[Work order]
All lines from the one holding "The height and" through the last line of the entries below must be transcribed exactly, and no others. Pictures do not go in.

Stored records

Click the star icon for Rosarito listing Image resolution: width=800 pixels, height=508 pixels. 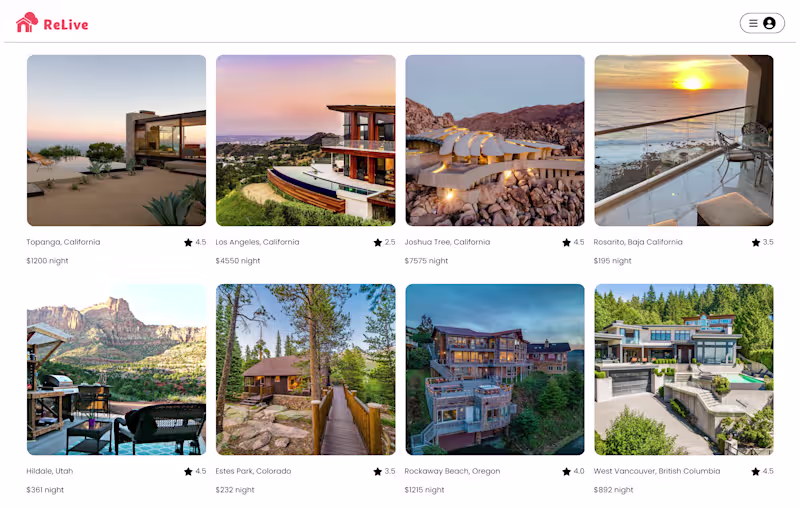coord(756,242)
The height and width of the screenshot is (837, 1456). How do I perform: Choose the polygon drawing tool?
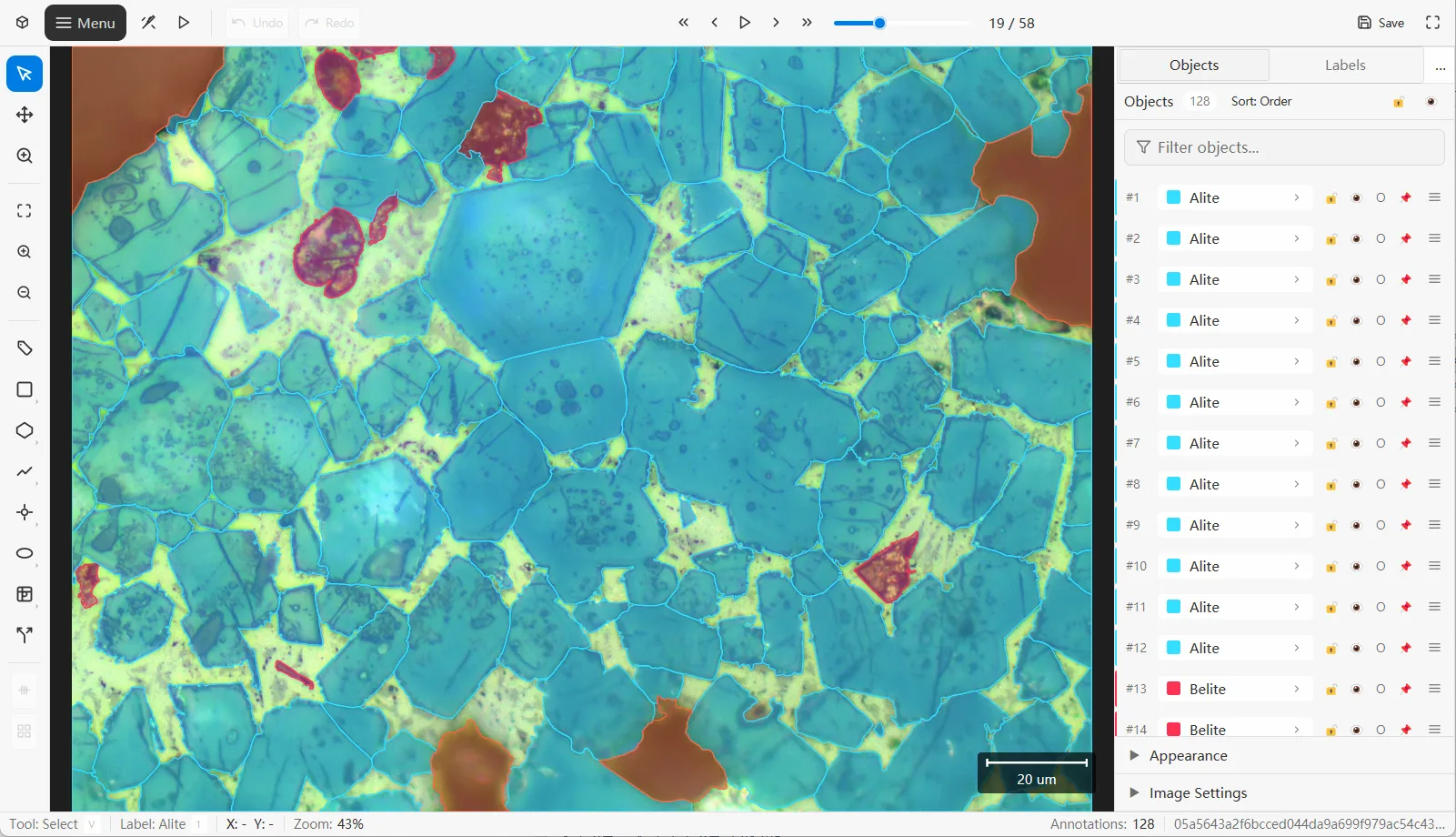pyautogui.click(x=25, y=430)

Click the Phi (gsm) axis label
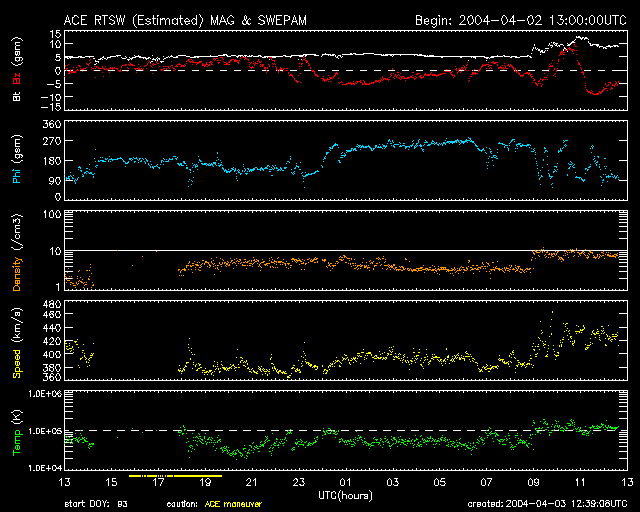pos(17,160)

[Written solution]
The height and width of the screenshot is (837, 1456). How do I perform: Choose the polygon drawing tool?
pyautogui.click(x=25, y=430)

Click the Phi (gsm) axis label
pos(17,160)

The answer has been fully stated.